Court of Appeal of Louisiana, Third Circuit
Dec 3, 2008
No. 08-230 (La. Ct. App. Dec. 3, 2008)

Opinion

No. 08-230.

December 3, 2008. NOT FOR PUBLICATION

APPEAL FROM THE TWENTY-EIGHTH JUDICIAL DISTRICT COURT PARISH OF LASALLE, NO. 34,152 HONORABLE J.P. MAUFFRAY, JR., PRESIDING.

V. Russell Purvis, Jonesville, LA, COUNSEL FOR PLAINTIFF/APPELLEE.

June Plunkett, Mark A. Watson, Todd A. Vance, Stafford, Stewart Potter, Alexandria, LA, COUNSEL FOR DEFENDANTS/APPELLANTS: Chad W. Geis, Horizon Applicator, Inc. and America First Ins. Co.

Court composed of Sylvia R. Cooks, J. David Painter and Christopher J. Roy, pro tem, Judges.


On September 8, 2003, Chad Geis was driving a Kenworth T600 tractor-trailer, which was transporting two pieces of forestry equipment on a forty-two foot lowboy trailer. Mr. Geis turned on to Louisiana Highway 8 in LaSalle Parish, and after traveling eastbound less than a quarter-mile at very slow speed, he prepared to turn left to enter into the International Paper facility. Plaintiff, June Plunkett, was operating a Chevrolet Silverado pick-up truck. After lowering her speed as she approached Mr. Geis' tractor/trailer, she decided to enter the left lane intent on passing the slow traveling tractor/trailer in the right lane. There was another vehicle between Mrs.

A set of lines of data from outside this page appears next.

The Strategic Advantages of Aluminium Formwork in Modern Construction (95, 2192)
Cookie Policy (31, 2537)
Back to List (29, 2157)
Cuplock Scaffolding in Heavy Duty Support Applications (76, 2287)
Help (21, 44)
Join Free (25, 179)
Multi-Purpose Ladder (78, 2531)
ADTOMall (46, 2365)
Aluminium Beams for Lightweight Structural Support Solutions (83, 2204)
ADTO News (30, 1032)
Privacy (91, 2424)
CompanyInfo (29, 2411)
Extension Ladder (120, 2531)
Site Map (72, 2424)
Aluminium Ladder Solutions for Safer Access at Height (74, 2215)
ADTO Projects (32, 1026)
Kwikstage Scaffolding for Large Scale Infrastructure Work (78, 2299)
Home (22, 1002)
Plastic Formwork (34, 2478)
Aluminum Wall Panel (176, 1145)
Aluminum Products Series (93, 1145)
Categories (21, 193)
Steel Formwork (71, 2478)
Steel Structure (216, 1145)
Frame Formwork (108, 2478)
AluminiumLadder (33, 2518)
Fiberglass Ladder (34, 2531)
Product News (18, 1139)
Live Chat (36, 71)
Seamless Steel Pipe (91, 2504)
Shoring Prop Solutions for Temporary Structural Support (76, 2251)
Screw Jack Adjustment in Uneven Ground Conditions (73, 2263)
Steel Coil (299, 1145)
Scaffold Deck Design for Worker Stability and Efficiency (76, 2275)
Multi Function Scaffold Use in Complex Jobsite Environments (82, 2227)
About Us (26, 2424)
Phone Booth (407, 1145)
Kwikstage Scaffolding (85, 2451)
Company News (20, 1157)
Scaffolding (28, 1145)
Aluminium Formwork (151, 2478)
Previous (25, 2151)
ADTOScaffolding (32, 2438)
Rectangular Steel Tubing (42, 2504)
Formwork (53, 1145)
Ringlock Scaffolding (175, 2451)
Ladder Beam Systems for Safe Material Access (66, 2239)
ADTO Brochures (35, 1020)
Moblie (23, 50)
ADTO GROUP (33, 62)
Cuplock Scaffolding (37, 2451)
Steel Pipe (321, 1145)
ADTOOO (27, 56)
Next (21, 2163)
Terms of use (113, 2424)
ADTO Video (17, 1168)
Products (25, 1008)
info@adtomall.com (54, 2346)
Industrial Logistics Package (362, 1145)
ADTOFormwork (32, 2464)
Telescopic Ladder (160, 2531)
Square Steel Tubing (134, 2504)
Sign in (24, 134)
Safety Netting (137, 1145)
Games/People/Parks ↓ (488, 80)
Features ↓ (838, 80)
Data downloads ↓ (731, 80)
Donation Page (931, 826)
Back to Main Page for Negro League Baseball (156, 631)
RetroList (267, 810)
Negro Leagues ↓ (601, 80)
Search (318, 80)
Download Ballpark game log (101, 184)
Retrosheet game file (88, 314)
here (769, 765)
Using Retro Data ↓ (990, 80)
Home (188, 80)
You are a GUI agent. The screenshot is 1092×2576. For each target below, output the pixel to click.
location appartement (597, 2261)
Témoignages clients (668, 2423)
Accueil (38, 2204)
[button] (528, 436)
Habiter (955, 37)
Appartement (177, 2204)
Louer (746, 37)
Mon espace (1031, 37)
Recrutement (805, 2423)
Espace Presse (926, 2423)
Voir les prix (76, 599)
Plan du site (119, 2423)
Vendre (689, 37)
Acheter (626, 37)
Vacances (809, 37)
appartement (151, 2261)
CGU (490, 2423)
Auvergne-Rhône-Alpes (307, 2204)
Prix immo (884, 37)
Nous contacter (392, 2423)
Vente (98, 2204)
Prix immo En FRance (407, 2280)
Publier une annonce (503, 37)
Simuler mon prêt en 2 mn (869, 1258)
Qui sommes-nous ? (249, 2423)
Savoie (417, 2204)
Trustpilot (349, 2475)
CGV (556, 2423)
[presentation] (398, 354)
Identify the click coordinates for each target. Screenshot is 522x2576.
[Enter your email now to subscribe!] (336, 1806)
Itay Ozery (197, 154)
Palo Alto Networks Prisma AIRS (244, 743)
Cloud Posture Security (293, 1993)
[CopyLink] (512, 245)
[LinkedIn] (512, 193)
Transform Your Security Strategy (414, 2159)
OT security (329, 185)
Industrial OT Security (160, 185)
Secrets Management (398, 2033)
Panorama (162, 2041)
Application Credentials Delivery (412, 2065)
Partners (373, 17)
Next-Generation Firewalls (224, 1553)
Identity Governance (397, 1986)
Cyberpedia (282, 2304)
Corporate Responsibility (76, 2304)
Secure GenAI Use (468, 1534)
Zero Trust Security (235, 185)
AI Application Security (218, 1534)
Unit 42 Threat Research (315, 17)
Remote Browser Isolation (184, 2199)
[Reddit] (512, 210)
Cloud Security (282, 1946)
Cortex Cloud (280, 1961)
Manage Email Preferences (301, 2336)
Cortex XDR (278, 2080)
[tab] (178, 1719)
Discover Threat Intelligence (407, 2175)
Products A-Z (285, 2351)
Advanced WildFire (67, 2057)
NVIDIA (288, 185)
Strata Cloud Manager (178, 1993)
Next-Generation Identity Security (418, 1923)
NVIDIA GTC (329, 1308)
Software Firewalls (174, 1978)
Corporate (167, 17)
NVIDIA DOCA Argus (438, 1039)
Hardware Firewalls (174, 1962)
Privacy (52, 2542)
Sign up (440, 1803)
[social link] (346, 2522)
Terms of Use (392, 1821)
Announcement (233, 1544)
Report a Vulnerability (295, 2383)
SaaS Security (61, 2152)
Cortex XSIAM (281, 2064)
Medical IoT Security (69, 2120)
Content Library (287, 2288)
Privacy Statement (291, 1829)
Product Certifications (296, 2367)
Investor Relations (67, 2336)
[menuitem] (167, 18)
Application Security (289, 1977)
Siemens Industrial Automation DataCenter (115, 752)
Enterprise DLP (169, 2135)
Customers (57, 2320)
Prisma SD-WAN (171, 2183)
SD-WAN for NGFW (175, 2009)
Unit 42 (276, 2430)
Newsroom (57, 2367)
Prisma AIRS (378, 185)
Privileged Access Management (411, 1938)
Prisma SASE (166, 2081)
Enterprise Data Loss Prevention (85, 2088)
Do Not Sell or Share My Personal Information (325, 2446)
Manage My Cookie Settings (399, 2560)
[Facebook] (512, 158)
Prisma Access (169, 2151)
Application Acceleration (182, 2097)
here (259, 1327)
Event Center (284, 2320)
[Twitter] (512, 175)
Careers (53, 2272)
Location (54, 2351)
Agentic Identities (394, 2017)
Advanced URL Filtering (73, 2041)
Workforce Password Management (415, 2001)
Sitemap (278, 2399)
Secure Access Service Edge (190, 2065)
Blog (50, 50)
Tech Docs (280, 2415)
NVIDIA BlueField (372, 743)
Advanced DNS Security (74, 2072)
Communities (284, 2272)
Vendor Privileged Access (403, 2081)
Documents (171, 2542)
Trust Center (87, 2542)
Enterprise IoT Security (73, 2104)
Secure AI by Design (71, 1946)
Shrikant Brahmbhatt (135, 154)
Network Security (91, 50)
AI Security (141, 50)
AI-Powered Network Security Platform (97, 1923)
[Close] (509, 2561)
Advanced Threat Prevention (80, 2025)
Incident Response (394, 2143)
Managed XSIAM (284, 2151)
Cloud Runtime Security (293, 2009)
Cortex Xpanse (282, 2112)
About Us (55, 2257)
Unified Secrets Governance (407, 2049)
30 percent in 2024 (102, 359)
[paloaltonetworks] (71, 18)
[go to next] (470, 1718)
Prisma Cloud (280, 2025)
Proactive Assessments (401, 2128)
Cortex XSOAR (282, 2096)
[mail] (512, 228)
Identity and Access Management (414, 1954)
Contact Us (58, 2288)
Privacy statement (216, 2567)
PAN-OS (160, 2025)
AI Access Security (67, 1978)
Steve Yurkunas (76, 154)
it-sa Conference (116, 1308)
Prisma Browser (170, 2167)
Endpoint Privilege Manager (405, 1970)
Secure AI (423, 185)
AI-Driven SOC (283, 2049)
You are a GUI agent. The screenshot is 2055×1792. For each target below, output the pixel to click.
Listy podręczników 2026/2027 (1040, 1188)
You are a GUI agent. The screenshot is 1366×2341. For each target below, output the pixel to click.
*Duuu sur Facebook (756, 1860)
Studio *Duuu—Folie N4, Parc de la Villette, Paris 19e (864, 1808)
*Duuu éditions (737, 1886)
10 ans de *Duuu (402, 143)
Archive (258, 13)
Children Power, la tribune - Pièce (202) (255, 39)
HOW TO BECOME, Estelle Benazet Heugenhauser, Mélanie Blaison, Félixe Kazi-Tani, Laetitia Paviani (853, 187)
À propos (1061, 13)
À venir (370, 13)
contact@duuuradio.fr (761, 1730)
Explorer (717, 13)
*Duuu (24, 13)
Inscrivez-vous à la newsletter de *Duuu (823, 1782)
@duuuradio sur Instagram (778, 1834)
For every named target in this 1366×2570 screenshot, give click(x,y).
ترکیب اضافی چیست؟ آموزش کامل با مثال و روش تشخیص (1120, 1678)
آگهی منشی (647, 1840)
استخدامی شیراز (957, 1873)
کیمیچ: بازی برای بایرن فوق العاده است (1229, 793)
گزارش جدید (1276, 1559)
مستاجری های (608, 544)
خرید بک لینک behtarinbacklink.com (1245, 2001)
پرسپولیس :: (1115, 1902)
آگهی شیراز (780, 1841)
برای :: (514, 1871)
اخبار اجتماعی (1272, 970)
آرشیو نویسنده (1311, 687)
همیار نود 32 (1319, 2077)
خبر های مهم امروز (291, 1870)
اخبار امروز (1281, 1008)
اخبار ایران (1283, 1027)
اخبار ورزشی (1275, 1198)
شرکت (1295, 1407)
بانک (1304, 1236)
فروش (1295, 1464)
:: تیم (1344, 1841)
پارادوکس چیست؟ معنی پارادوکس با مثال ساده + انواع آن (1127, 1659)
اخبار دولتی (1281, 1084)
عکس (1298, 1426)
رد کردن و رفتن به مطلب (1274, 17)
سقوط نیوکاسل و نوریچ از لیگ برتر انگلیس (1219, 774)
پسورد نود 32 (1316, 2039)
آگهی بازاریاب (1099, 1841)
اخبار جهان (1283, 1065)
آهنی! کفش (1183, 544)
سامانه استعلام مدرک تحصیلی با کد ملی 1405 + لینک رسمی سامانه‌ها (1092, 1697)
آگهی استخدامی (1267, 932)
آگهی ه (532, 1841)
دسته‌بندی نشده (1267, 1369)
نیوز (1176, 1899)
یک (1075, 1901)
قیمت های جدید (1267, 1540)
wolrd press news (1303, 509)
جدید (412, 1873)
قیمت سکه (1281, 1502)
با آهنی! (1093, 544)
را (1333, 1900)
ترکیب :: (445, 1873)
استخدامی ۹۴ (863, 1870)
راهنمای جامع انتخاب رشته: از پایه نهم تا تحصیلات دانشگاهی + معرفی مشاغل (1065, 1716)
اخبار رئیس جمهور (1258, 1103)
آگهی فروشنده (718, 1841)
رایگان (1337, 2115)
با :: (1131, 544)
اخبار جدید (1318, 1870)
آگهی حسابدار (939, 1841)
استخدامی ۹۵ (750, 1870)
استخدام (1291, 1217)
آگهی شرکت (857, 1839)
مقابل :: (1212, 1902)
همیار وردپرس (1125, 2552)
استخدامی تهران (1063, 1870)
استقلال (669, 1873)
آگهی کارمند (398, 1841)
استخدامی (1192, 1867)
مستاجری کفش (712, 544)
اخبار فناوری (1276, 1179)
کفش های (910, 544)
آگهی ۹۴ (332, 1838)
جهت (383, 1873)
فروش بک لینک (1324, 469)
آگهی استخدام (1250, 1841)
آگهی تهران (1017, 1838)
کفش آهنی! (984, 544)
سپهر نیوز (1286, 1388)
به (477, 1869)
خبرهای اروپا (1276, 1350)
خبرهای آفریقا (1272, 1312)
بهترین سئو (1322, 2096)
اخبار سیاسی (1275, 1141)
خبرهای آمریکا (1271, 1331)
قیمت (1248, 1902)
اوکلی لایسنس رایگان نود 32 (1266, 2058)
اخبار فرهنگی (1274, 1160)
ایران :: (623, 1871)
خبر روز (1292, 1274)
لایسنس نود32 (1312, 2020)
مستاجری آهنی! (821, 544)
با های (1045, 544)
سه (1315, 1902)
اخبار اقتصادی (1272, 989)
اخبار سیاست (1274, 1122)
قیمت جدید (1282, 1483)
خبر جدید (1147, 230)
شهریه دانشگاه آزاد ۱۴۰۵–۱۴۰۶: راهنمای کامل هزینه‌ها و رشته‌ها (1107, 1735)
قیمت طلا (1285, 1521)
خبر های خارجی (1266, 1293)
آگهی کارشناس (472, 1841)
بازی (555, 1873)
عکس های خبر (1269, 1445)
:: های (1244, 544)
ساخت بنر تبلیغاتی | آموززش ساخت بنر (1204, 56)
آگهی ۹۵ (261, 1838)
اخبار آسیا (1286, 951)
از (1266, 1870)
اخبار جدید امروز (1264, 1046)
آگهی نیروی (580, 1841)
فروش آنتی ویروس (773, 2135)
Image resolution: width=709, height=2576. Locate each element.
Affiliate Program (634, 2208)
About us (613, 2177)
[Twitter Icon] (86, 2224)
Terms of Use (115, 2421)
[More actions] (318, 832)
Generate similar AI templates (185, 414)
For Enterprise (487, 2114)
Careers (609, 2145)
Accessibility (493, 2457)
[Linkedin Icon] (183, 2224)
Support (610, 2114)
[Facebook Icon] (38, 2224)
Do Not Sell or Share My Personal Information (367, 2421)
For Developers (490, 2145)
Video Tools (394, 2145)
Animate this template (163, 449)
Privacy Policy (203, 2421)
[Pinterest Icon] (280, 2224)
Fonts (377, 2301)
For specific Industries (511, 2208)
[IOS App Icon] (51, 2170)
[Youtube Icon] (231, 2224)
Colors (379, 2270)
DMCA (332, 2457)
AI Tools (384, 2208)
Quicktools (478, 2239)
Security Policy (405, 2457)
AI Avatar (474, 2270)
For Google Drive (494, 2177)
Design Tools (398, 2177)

Plunkett's truck and Mr. Geis' tractor/trailer. The posted speed limit was fifty-five (55) miles per hour. On this area of the highway, there was no prohibition for east-bound vehicles to pass other vehicles.

Immediately prior to Mr. Geis beginning his turn into the International Paper facility, Mrs. Plunkett began executing the passing maneuver. Just as Mrs. Plunkett's pick-up truck was on the side of the cab of the tractor/trailer, Mr. Geis began to turn left into the driveway of the International Paper facility. Mrs. Plunkett's vehicle was struck on the right front panel. Mrs. Plunkett was forced off the road into a fence along the north side of the highway.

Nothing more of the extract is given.